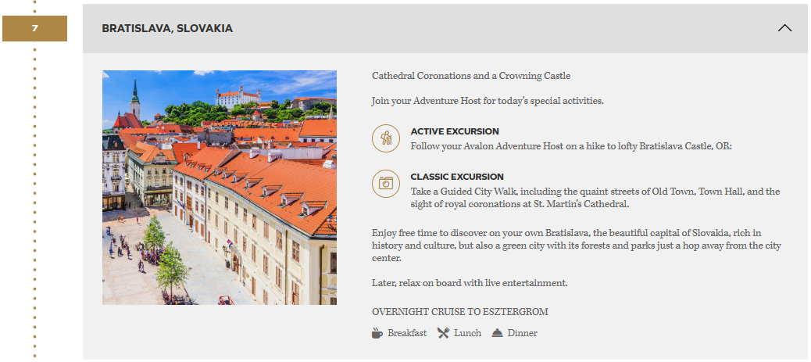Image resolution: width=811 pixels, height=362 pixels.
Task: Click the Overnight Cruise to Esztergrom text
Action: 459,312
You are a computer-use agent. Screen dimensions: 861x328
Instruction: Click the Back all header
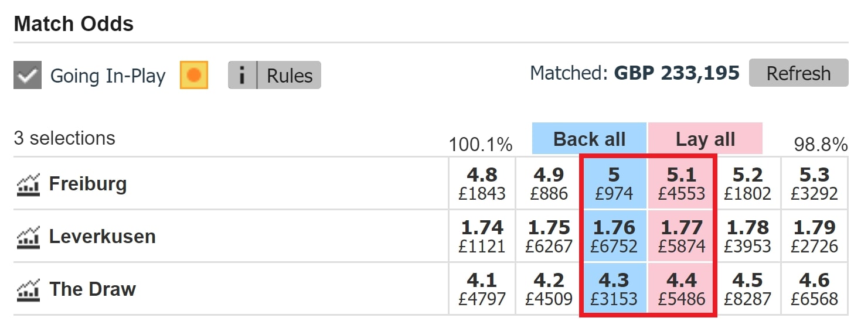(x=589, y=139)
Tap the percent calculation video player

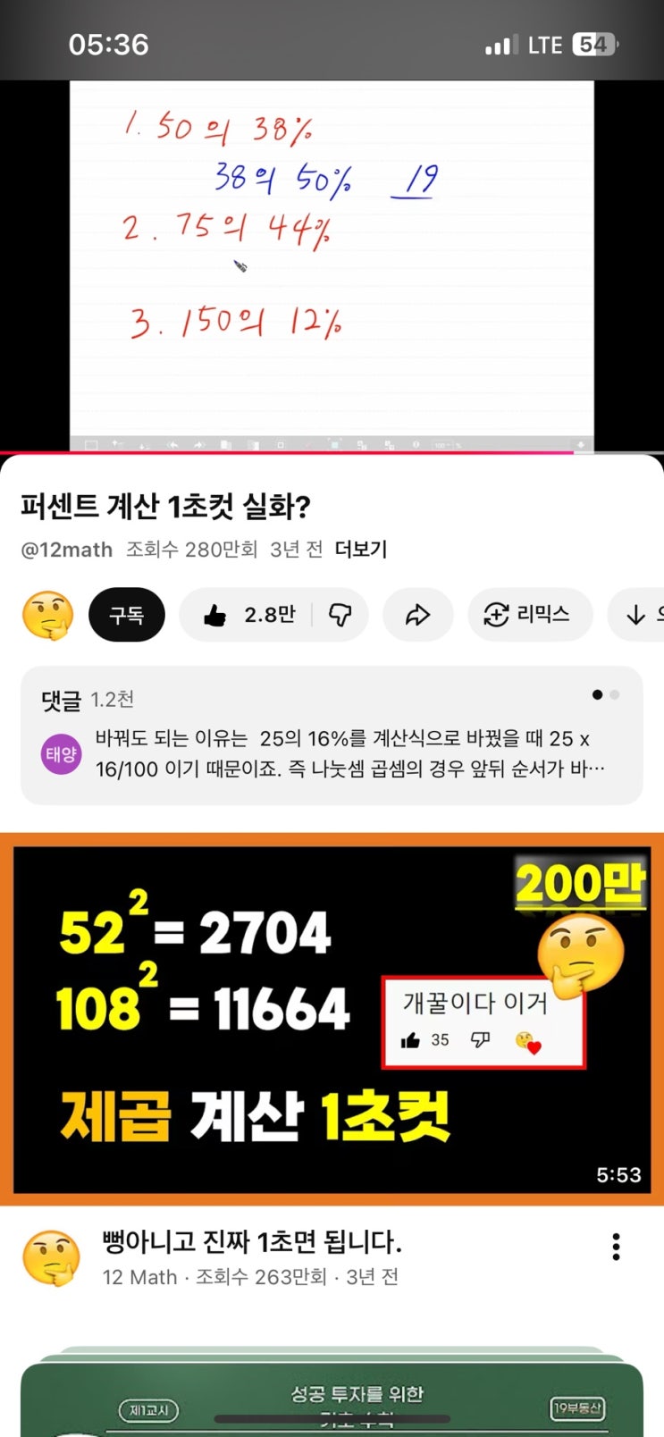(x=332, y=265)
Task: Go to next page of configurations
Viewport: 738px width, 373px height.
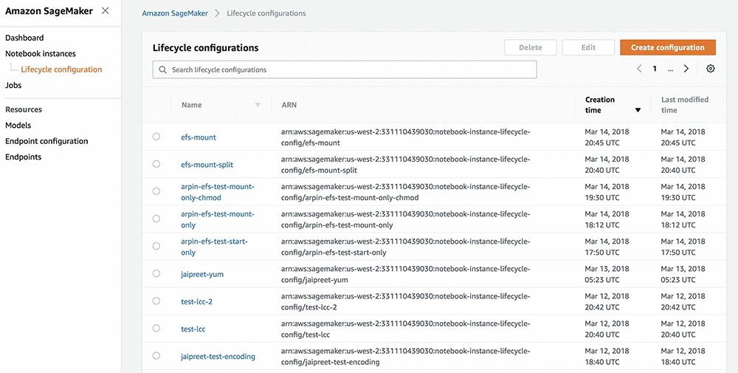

☆ ☆ ☆ ☆ ☆ ☆ ☆

• _Assignment_
Reproduce, unchanged, each line between the one with "You are a computer-use" and the last line of the material, both included; the pictures do not go in.

• _Completed exercise_
You are a computer-use agent. Screen dimensions: 861x328
Instruction: Click the Back all header
(x=589, y=139)
Tap the percent calculation video player

(x=332, y=265)
Task: Go to next page of configurations
Viewport: 738px width, 373px height.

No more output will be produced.